На палубе корабля меня встречает знакомый капитан. Я пожимаю ему руку.
— Что, пора ехать домой? — спрашивает он, и я киваю: да-да, домой, раз остаться не осмелился.
Оказавшись в каюте, я устраиваюсь на жесткой койке. Закрываю глаза и мысленным взором вижу остров: вот он поднимается из моря, невероятный, будто пустынный оазис, и в то же время родной и знакомый.
Мой дом, самый уединенный уголок мира, место, где я никогда не чувствую себя одиноким.
Но до него еще надо доплыть по морю, похожему на огромную ванну с водой, перехлестывающей через края. Пересечь полземли с севера на юг, миновать неспешные конские широты, где в былые времена экипажи парусных судов теряли разум, оставить позади пояс западных ветров с неугомонными, точно стайка озорных детей, водами. Переживать дни за днями, недели за неделями, маяться бездельем и заполнять пустоту, поедая галеты и перечитывая давно знакомые книги. Поднимать с пола упавшие вещи только для того, чтобы волны снова их роняли. Роняют они и меня, хотя обычно мне нипочем даже самые сильные штормы; обычно мой желудок крепче железа, но в этом плавании моряк из меня никудышный.
Я сижу в своей каюте и изнемогаю.
Лежу без сна и костями ощущаю море, ощущаю волны, которые бьются о далекий берег острова — круглого, но не идеально круглого. Мне и не хочется ничего идеального, мне требуется лишь ветер, сочащийся через окна и двери, и по мере того как эта потребность крепнет, странный язык моего сердца начинает улетучиваться.
Однажды утром я просыпаюсь и чувствую, что воздух изменился. Он другой уже здесь, в запертой каюте; я выхожу на палубу, делаю жадный вдох и вижу в небе буревестников, прионов, чаек, слышу их крики. Прикладываю ладонь козырьком ко лбу и вскоре замечаю гору. В своей туманной мантии она похожа на усталого принца.
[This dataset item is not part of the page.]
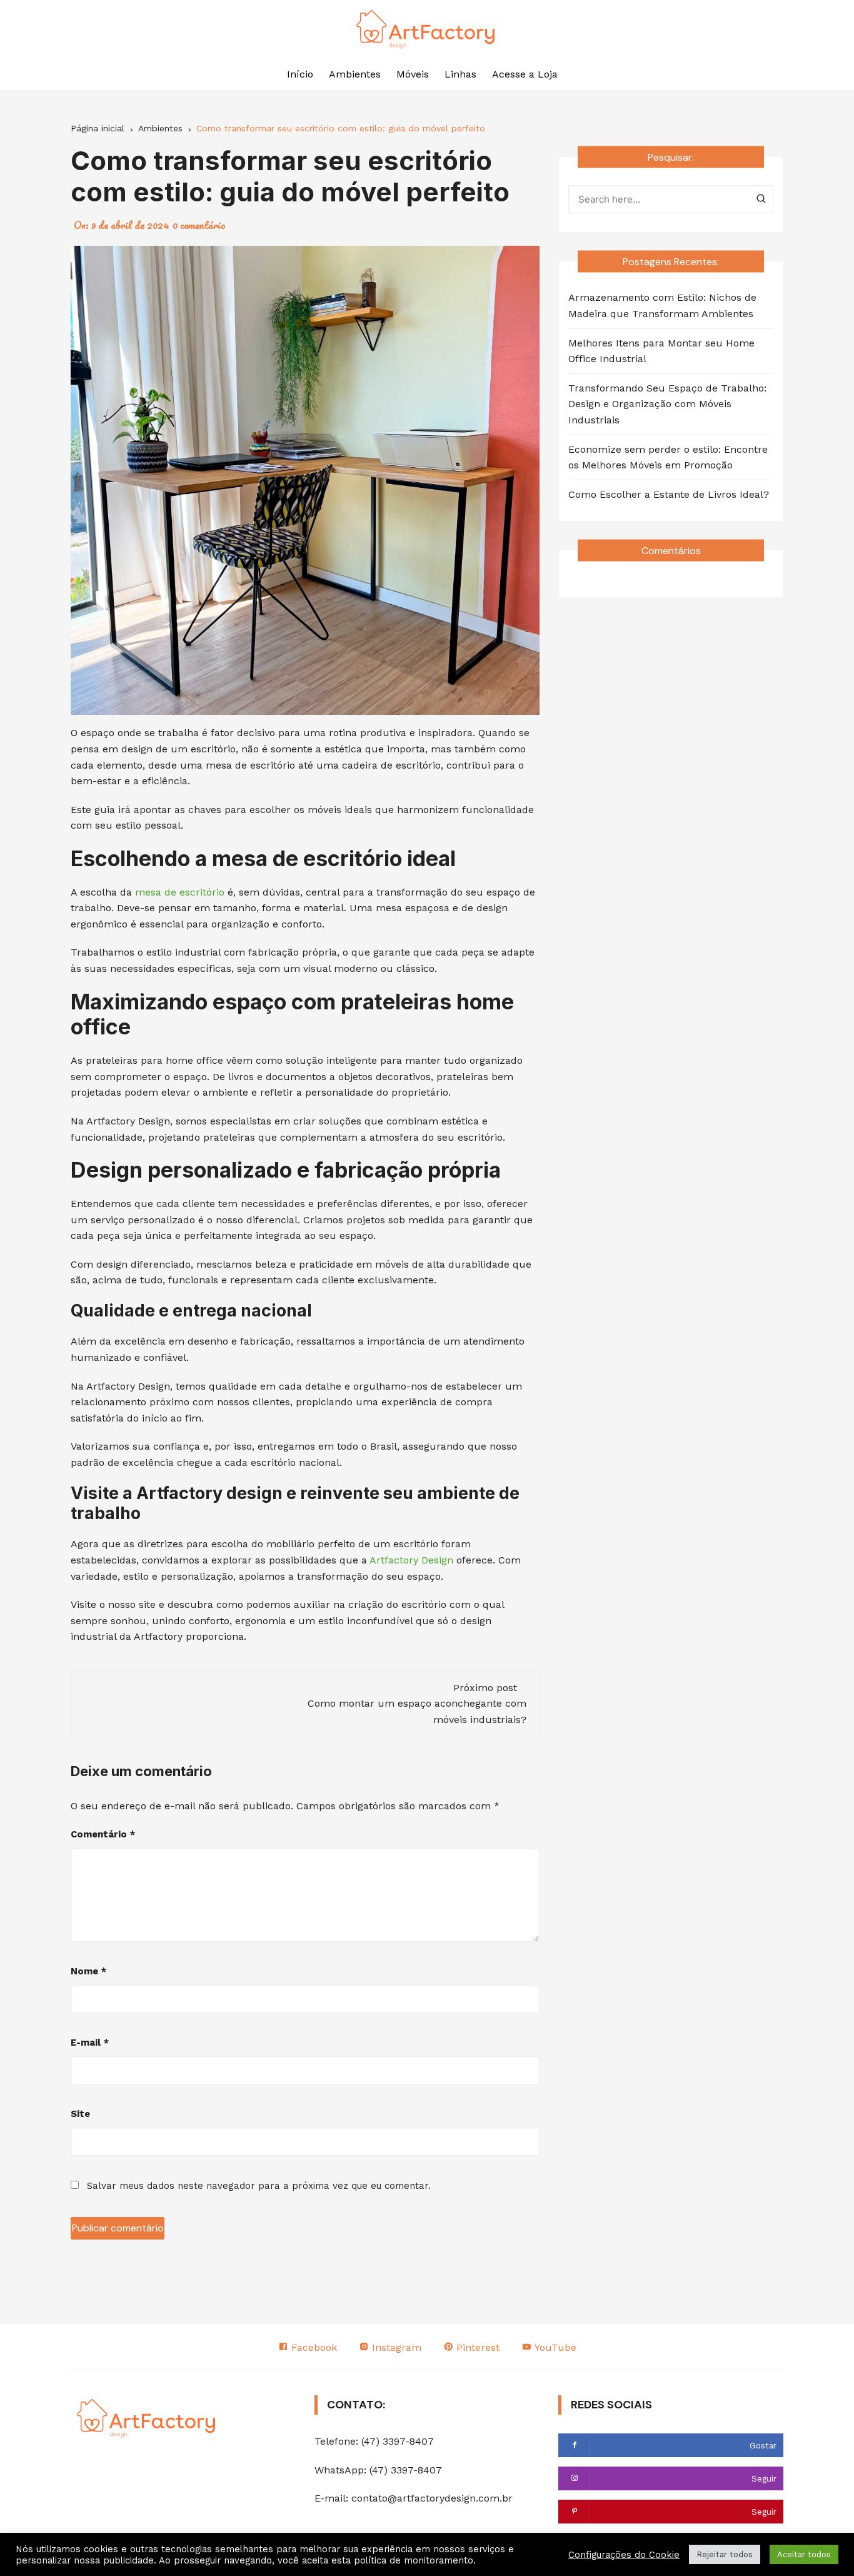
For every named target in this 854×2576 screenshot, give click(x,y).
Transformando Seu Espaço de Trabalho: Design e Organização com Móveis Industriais (667, 404)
Накрахмаленные простыни, обслуживание в каюте. Все это позади.
Но ожидание еще не закончилось.
Судно встает на якорь вблизи водорослевого пояса — на границе моего дома, которую кораблю не пересечь. Остается только терпеть, остается надеяться, что ветер вскоре утихнет или сменит направление и что пенные буруны, которые хотят отдалить меня от семьи, смилостивятся над нами.
Проходит час, три часа, много часов. Наконец на берегу начинается знакомая суета. Мужчины садятся в лодку и пускаются в путь. Они поднимают паруса, хотя риск, что суденышко слишком разгонится и их унесет в открытое море, очень велик, — но моряки вовремя опускают паруса, гребут на веслах так, как умеют только они, выкрикивают мне приветствия так, как умеют только они. Когда лодка подплывает к кораблю, я кричу им в ответ.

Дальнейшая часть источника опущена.